Wild life in Mafra

June 1, 2014 § Leave a comment

TapadaMafra2

When the Portuguese kings and queens stayed at the Mafra Palace, they enjoyed hunting at a local game reserve called Tapada de Mafra. The Tapada is now a national park that offers many fun activities for kids. There are train rides, donkey rides, archery lessons, and falconry demonstrations. You can see deer, wild boar, foxes, and other animals in their natural habitat.

Our favorite activity at Tapada is taking horse-ridding lessons. A 30-minute lesson costs only 5 euros. But riding an elegant horse in the beautiful Tapada grounds, always makes us feel like royalty.

 

Click here for the Tapada’s web site. Mafra is an easy 40 km drive from Lisbon on the A8 highway. Horse-ridding lessons are offered between 9:30 am and 12:00 pm. It is a good idea to call in advance to make reservations (Tel. 261 81 4240 or reservas@tapadademafra.pt).

→ **Data**
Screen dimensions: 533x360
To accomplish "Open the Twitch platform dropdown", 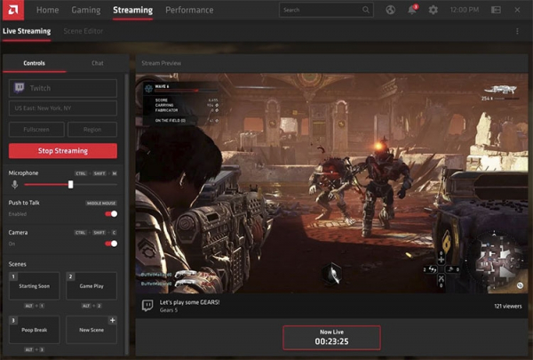I will [x=63, y=88].
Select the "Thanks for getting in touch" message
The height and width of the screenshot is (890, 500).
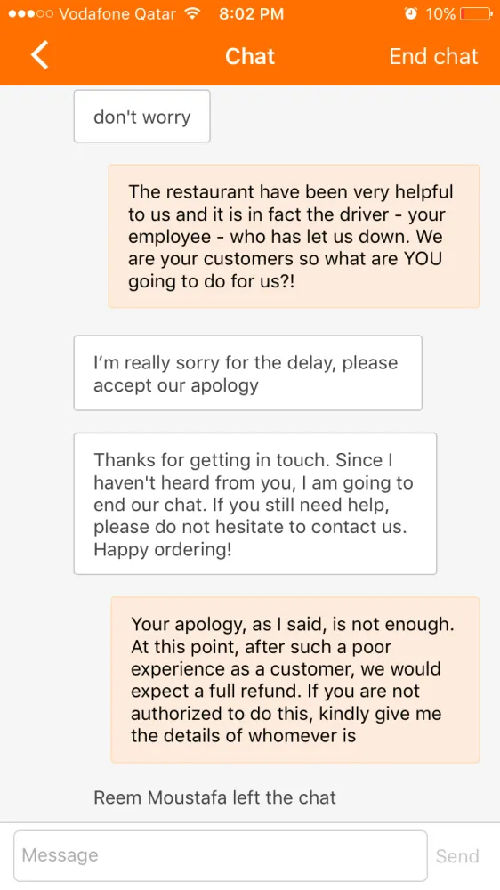point(255,504)
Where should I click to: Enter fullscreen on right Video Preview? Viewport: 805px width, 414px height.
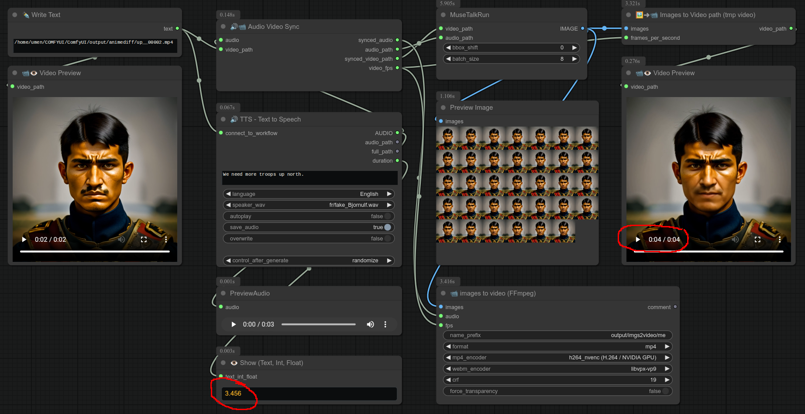[x=757, y=240]
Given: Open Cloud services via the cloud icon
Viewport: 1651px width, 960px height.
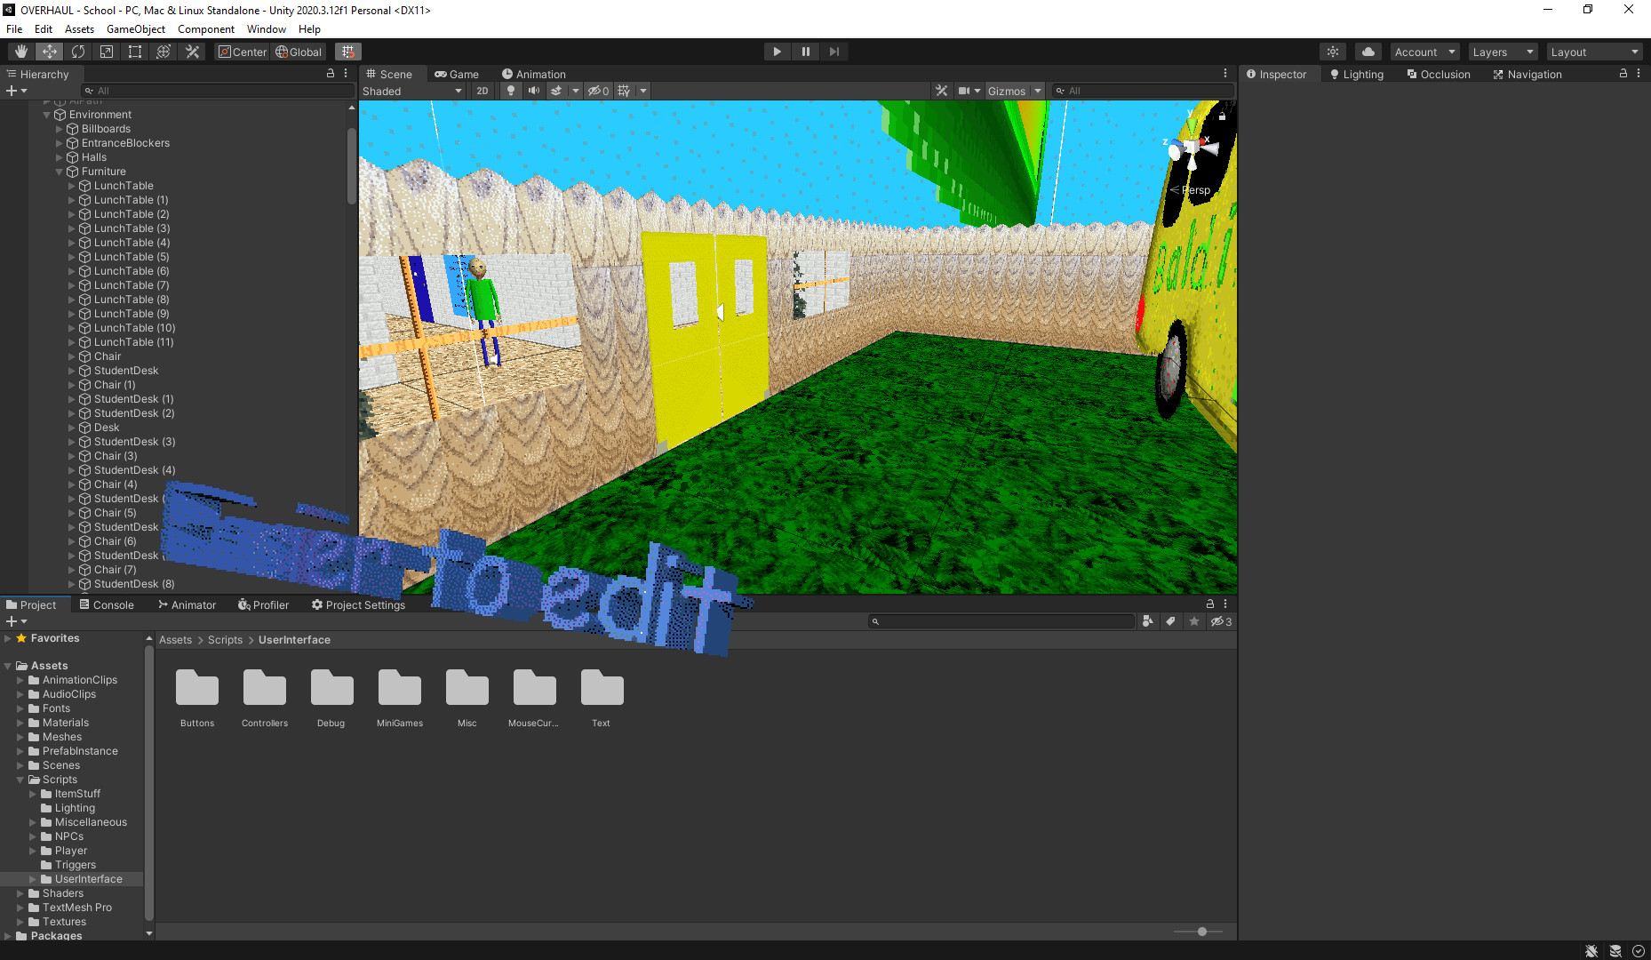Looking at the screenshot, I should [x=1368, y=52].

→ **Work instructions**
• a. According to the Tapada de Mafra post, how much does a 30-minute horse-riding lesson cost?
• b. Please carry on the Tapada de Mafra post above the listing, starting after its last sentence.

→ **Task answers**
• a. Only 5 euros.

• b.
The art of seeing

May 29, 2014 § Leave a comment

Pedras na praia

We can be artists without drawing, painting, dancing or playing music. All we need is to see the world with child-like wonder. Here’s how Lourdes de Castro, a great Portuguese artist, demonstrates the art of seeing:

“When the tide is low, I hear the sound of the waves pouring over the stones, rolling them day and night, for years, centuries until pieces of basalt become smooth. A pebble is a work of art!”

Portugal’s landscape is an immense canvas inviting you to become an artist. Come and see!

A memorable sandwich

May 26, 2014 § Leave a comment

Sandes de leitão da Mealhada

The Earl of Sandwich is credited with the idea of placing food inside two slices of bread. But it was Portuguese peasants who turned this aristocratic whim into something sublime.

In ancient times, peasants in Mealhada, a town in the Bairrada region, used to offer their largest pigs to the nobles who owned the land. The peasants were left with small pigs called “leitão” (“laytaoum”).  They roasted them in wood ovens, seasoned with garlic, bay leaves, olive oil, and plenty of white pepper. The meat, cut into slices and served inside country bread, produced amazing sandwiches.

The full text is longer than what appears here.